In this perspective, the President of the European Parliament, Roberta Metsola, should communicate the text of the Assembly to the European Council at its meeting on 17 and 18 June, asking it to amend its decision of 2009[2] by a qualified majority, clarifying that, in the interest of the smooth functioning of the European Union and the principle of loyal cooperation (Article 4.2 TEU), the Presidency of the Council of the Union cannot be held by countries for which a procedure under Article 7.1 TEU is pending and/or which are subject to budgetary conditionality.

We also address this appeal to the President of the Court of Justice, Koen Lenaerts, who has on several occasions stated that the promotion of founding values is part of the constitutional identity of the European Union, as well as to the President of the European Council, Charles Michel, and to the President of the European Commission, Ursula von der Leyen, and to the Prime Minister of Belgium, Alexander De Croo, who are preparing the resolutions of the European Council.

The European Council cannot allow a Member State that challenges the smooth functioning of the European Union daily and resorts to the right of veto to block unanimous decisions to undermine the remaining credibility of European institutions by chairing meetings of the Council of the Union and managing legislative and budgetary negotiations with the European Parliament.

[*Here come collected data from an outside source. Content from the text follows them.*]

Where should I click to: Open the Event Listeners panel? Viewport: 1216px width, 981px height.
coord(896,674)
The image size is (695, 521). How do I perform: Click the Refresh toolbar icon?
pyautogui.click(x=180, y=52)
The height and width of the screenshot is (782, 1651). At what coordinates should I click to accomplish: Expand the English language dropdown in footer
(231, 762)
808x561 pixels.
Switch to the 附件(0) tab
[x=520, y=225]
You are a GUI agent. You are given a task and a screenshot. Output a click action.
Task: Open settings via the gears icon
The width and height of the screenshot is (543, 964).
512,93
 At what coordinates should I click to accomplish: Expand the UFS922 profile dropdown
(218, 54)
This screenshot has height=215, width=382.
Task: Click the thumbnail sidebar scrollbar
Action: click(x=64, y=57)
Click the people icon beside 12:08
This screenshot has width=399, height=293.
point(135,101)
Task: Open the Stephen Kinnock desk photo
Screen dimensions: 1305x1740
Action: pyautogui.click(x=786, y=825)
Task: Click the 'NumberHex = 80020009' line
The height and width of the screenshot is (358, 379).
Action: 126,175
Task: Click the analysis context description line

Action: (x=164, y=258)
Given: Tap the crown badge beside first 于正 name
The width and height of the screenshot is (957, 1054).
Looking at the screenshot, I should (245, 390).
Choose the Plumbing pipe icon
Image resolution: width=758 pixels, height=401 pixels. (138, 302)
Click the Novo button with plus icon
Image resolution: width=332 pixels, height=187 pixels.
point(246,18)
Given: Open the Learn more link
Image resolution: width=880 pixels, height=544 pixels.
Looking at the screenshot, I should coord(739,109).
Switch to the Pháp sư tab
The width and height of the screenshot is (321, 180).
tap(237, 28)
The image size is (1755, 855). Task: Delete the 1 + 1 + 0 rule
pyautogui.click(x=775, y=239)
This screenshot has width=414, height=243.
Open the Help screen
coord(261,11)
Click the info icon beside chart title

By amending the Decision of the European Council and that of the Council of the Union which implements it, it would instead send a strong signal to European citizens as they go to the European polls and would strengthen in Hungarian citizens the belief that membership in the European family is truly based on the principle of representative democracy (Article 10 TEU) and the rule of law (Articles 2, 7, and 19 TEU).

European Movement in Italy

Rome, 14th May 2024

[1] See European Parliament resolution of 24 April 2024 on ongoing hearings pursuant to Article 7(1) TEU concerning Hungary to strengthen the rule of law, and on the related budgetary implications. (2024/2683(RSP)).

[2] Based on Articles 16.9 TEU and 236 TFEU, the European Council adopted Decision 2009/881/EU on December 1, 2009, regarding the exercise of the Council Presidencies (OJ 2009 L 315/50). This Decision was further implemented on the same day by a Decision of the Council of the European Union, 2009/908/EU (subsequently amended by Decision (EU) 2016/1316 of July 26, 2016, OJ L 208, 2.8.2016).